The above title is what parents who choose to opt in to testing sometimes say to parents who choose to opt out.  Here is a response from Jeanette Deutermann, founder of Long Island Opt Out. 

Thought I would share my response:
Our children will take hundreds of age appropriate tests throughout their lifetime. They will be fully prepared to take appropriate tests.
Our children will be and are challenged on a daily basis. Sports, social challenges, challenges in the classrooms. These assessments go beyond a challenge and represent a narrative of failure. There are appropriate challenges, in which children prepare for, work towards, and have the ability to master once they have successfully worked long enough. This is not THAT. Many children will fail these assessments over and over each and every year with no hope of ever achieving "mastery" because they were not designed that way. A cut score and percentage of failure is designated before the administration.

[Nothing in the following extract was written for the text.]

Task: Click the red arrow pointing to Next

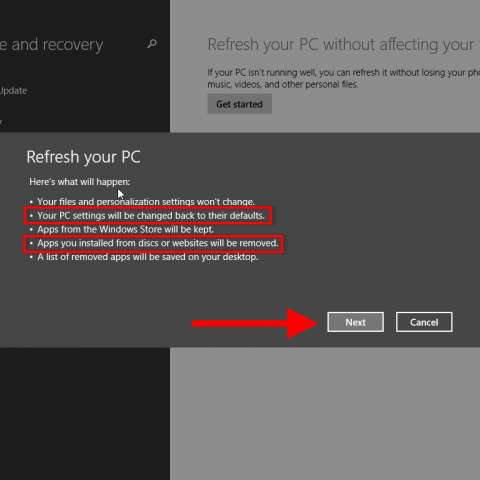Action: (255, 323)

Think of it like teaching your child to ride a bike with flat tires and bent wheels. Could there be a possibility of mastery on that bike? Most likely not. Will the child learn anything from attempting to ride it? Yes they will learn to give up. They will decide that riding a bike will never be fun or worth the effort because they will never feel the joy of success.
Learning, especially for children as young as 8, should not be something that introduces unyielding struggle, unattainable goals, and repeated and chronic failure. To be a life long learner, a child must have the stage set early to see the joy of discovery, the joy of success, and learning without the crushing fear of failing.
When sitting for 6 days, there is no way to tell the child, "just do your best it doesn't matter what your score is." They know it's a test and they know there is pressure to perform, and they know the teacher and parents want them to do well on it. They recognize when they just aren't able to understand the test questions. For many children this is a negative experience that will color their views of school for years to come.
They still want a challenge? Buy the kid some stilts.